* **Data**
○ ○ ○

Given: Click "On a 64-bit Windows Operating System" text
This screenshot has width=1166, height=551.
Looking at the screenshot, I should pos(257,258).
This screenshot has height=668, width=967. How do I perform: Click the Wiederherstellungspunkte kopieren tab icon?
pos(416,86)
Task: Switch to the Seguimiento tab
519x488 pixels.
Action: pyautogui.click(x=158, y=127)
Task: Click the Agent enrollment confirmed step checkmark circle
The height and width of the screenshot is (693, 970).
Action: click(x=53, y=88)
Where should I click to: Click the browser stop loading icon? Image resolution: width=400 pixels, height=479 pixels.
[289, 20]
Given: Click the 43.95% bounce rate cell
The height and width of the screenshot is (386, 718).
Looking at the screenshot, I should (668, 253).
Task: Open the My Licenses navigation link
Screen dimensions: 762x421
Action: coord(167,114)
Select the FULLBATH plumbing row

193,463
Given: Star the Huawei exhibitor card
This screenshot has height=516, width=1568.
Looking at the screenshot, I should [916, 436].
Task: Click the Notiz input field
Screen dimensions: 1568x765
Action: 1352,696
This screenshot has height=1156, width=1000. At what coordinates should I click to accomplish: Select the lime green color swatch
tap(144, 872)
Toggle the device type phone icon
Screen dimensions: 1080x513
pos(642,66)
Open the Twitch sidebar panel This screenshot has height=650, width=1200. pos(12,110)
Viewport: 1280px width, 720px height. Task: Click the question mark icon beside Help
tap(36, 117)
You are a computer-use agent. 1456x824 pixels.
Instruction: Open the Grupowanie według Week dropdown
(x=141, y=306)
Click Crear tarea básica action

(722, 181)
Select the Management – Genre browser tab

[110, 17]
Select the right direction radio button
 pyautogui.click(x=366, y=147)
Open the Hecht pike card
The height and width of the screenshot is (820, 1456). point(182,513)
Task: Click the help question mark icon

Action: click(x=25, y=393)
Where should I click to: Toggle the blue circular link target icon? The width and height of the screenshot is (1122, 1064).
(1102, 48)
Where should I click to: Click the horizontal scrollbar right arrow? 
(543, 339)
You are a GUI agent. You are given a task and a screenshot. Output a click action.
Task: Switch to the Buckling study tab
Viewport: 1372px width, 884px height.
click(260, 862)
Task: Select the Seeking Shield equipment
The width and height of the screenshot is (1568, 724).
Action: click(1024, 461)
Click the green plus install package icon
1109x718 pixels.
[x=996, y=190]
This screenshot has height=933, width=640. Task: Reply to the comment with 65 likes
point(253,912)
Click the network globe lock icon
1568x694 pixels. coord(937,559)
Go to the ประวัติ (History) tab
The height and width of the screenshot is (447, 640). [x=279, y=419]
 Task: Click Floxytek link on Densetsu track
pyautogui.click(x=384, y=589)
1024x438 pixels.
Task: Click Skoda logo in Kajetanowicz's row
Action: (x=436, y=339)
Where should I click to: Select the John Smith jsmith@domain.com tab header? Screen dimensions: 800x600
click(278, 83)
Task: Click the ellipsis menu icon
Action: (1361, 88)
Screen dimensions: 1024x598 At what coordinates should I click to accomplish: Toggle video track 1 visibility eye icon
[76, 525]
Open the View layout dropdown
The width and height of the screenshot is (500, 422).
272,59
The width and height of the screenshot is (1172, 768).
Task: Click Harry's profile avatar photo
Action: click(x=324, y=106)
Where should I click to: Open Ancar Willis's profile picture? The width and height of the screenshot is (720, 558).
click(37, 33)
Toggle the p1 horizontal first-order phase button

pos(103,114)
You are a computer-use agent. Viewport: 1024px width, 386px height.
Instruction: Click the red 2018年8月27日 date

○ ○ ○

* **Exercise aim**
Print the records once more, exactly as they were given.

* **Task response**
Given: Click "On a 64-bit Windows Operating System" text
This screenshot has width=1166, height=551.
Looking at the screenshot, I should pos(257,258).
This screenshot has height=668, width=967. How do I perform: Click the Wiederherstellungspunkte kopieren tab icon?
pos(416,86)
Task: Switch to the Seguimiento tab
519x488 pixels.
Action: pyautogui.click(x=158, y=127)
Task: Click the Agent enrollment confirmed step checkmark circle
The height and width of the screenshot is (693, 970).
Action: click(x=53, y=88)
Where should I click to: Click the browser stop loading icon? Image resolution: width=400 pixels, height=479 pixels.
[289, 20]
Given: Click the 43.95% bounce rate cell
The height and width of the screenshot is (386, 718).
Looking at the screenshot, I should (668, 253).
Task: Open the My Licenses navigation link
Screen dimensions: 762x421
Action: coord(167,114)
Select the FULLBATH plumbing row

193,463
Given: Star the Huawei exhibitor card
This screenshot has height=516, width=1568.
Looking at the screenshot, I should [916, 436].
Task: Click the Notiz input field
Screen dimensions: 1568x765
Action: 1352,696
This screenshot has height=1156, width=1000. At what coordinates should I click to accomplish: Select the lime green color swatch
tap(144, 872)
Toggle the device type phone icon
Screen dimensions: 1080x513
pos(642,66)
Open the Twitch sidebar panel This screenshot has height=650, width=1200. pos(12,110)
Viewport: 1280px width, 720px height. Task: Click the question mark icon beside Help
tap(36, 117)
You are a computer-use agent. 1456x824 pixels.
Instruction: Open the Grupowanie według Week dropdown
(x=141, y=306)
Click Crear tarea básica action

(722, 181)
Select the Management – Genre browser tab

[110, 17]
Select the right direction radio button
 pyautogui.click(x=366, y=147)
Open the Hecht pike card
The height and width of the screenshot is (820, 1456). point(182,513)
Task: Click the help question mark icon

Action: click(x=25, y=393)
Where should I click to: Toggle the blue circular link target icon? The width and height of the screenshot is (1122, 1064).
(1102, 48)
Where should I click to: Click the horizontal scrollbar right arrow? 
(543, 339)
You are a GUI agent. You are given a task and a screenshot. Output a click action.
Task: Switch to the Buckling study tab
Viewport: 1372px width, 884px height.
click(260, 862)
Task: Select the Seeking Shield equipment
The width and height of the screenshot is (1568, 724).
Action: click(1024, 461)
Click the green plus install package icon
1109x718 pixels.
[x=996, y=190]
This screenshot has height=933, width=640. Task: Reply to the comment with 65 likes
point(253,912)
Click the network globe lock icon
1568x694 pixels. coord(937,559)
Go to the ประวัติ (History) tab
The height and width of the screenshot is (447, 640). [x=279, y=419]
 Task: Click Floxytek link on Densetsu track
pyautogui.click(x=384, y=589)
1024x438 pixels.
Task: Click Skoda logo in Kajetanowicz's row
Action: (x=436, y=339)
Where should I click to: Select the John Smith jsmith@domain.com tab header? Screen dimensions: 800x600
click(278, 83)
Task: Click the ellipsis menu icon
Action: (1361, 88)
Screen dimensions: 1024x598 At what coordinates should I click to accomplish: Toggle video track 1 visibility eye icon
[76, 525]
Open the View layout dropdown
The width and height of the screenshot is (500, 422).
272,59
The width and height of the screenshot is (1172, 768).
Task: Click Harry's profile avatar photo
Action: click(x=324, y=106)
Where should I click to: Open Ancar Willis's profile picture? The width and height of the screenshot is (720, 558).
click(37, 33)
Toggle the p1 horizontal first-order phase button

pos(103,114)
You are a computer-use agent. Viewport: 1024px width, 386px height.
Instruction: Click the red 2018年8月27日 date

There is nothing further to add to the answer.